### Tujuan Tugas
Tolong tulis kembali bagian teks tentang sampah elektronik dari "Di negara-negara maju, komponen" sampai "sebagai bahan berbahaya.", dan ganti "negara berkembang" dengan "negara miskin".

### Teks yang Diberikan
────────────────────
Diantara semua sektor manufaktur, industri elektronik adalah yang paling pesat perkembangannya. Permintaan yang tinggi dan umur barang yang pendek menjadikan industri elektronik sebagai salah satu penghasil sampah yang patut diwaspadai. Total produksi sampah elektronik di dunia diperkirakan mencapai 25 juta ton setiap tahunnya, dengan produsen utama negara-negara maju seperti Amerika Serikat dan negara di Eropa. Namun demikian, China, India, dan beberapa negara Amerika latin diprediksi bakal menjadi pemain utama yang berkontribusi paling besar pada produksi sampah elektronik dunia dalam waktu 10 tahun mendatang.
Di negara-negara maju, komponen pada sampah elektronik di-pulihkan (recovered), di-daur ulang (recycled), dan di-gunakan kembali (reused). Sebelumnya, proses daur ulang sampah elektronik dinegara maju dikategorikan sebagai industri yang sangat menguntungkan karena kandungan logam mulia (emas, paladium, perak, dll) pada barang elektronik. Namun, kecenderungan alat elektronik yang semakin efisien dalam pemakaian logam mulai, penemuan material pengganti, semakin mahalnya biaya tenaga kerja di negara maju menyebabkan industri ini tidak semenarik sebelumnya. Alhasil, banyak sampah elektronik dari negara maju yang di-ekspor ke negara berkembang; China, India, termasuk juga Indonesia. Praktek ini sebenarnya melanggar Basel convention yang melarang pergerakan antar negara (transboundary movement) sampah yang dikategorikan sebagai bahan berbahaya.
Sampah elektronik dikategorikan sebagai bahan yang berbahaya, karena selain mengandung logam mulia juga mengandung logam, plastik, dan beberapa material yang beracun: timbal, cadnium, merkuri, arsenik, dll. Celakanya, ketika sampah-sampah elektronik tersebut sampai di negara berkembang, hanya sebagian kecil yang dapat di jual kembali. Sisanya akan diperlakukan layaknya sampah dengan metode pengolahan yang sangat tradisional. Sebagian besar pen-daur ulang ini hanya menggunakan alat sederhana untuk mengambil komponen yang dapat langsung dijual kembali; plastik, aluminum, besi, dll. Selain itu, mereka juga menggunakan asam kuat (cyanide), dan metode 'memasak' sampah dengan merkuri untuk mendapatkan logam-logam mulia yang sangat kecil presentasinya dalam satu sampah elektronik. Akhirnya dapat ditebak. Sisa sampah yang tidak dimanfaatkan (dan mengandung berbagai macam bahan beracun tersebut) dibuang begitu saja di tempat pembuangan. Tidak ada sama sekali pertimbangan keselamatan dan kesehatan pekerja daur ulang tradisional.
────────────────────
### Bahan Sumber
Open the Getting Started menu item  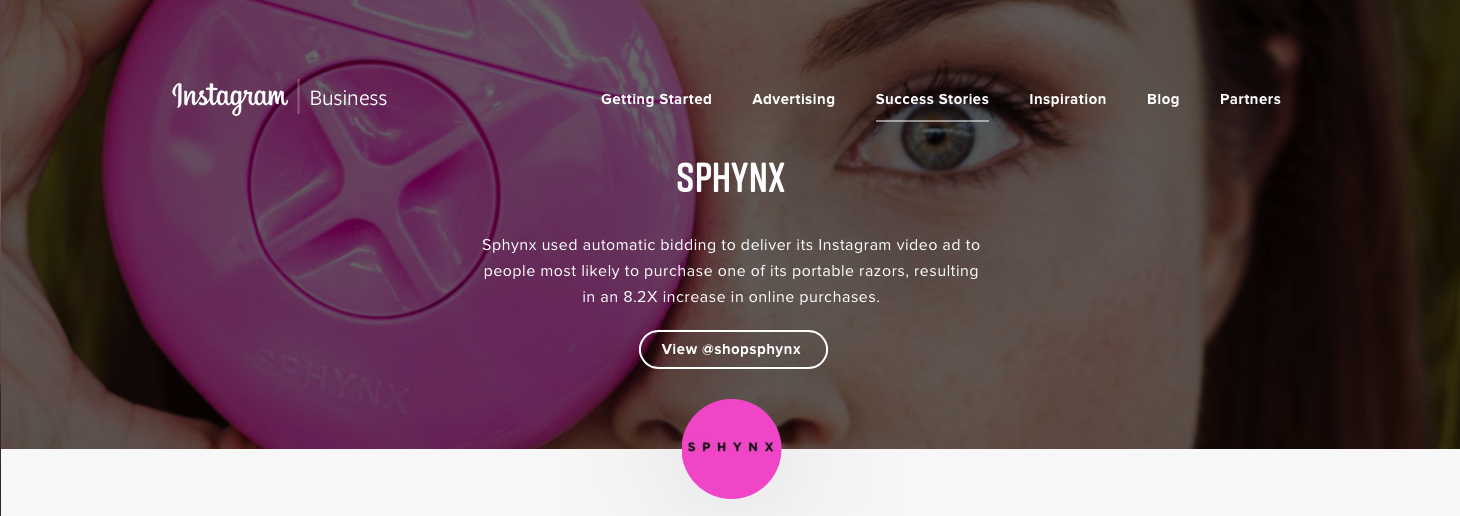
────────────────────
### Jawaban Tugas
Di negara-negara maju, komponen pada sampah elektronik di-pulihkan (recovered), di-daur ulang (recycled), dan di-gunakan kembali (reused). Sebelumnya, proses daur ulang sampah elektronik dinegara maju dikategorikan sebagai industri yang sangat menguntungkan karena kandungan logam mulia (emas, paladium, perak, dll) pada barang elektronik. Namun, kecenderungan alat elektronik yang semakin efisien dalam pemakaian logam mulai, penemuan material pengganti, semakin mahalnya biaya tenaga kerja di negara maju menyebabkan industri ini tidak semenarik sebelumnya. Alhasil, banyak sampah elektronik dari negara maju yang di-ekspor ke negara miskin; China, India, termasuk juga Indonesia. Praktek ini sebenarnya melanggar Basel convention yang melarang pergerakan antar negara (transboundary movement) sampah yang dikategorikan sebagai bahan berbahaya.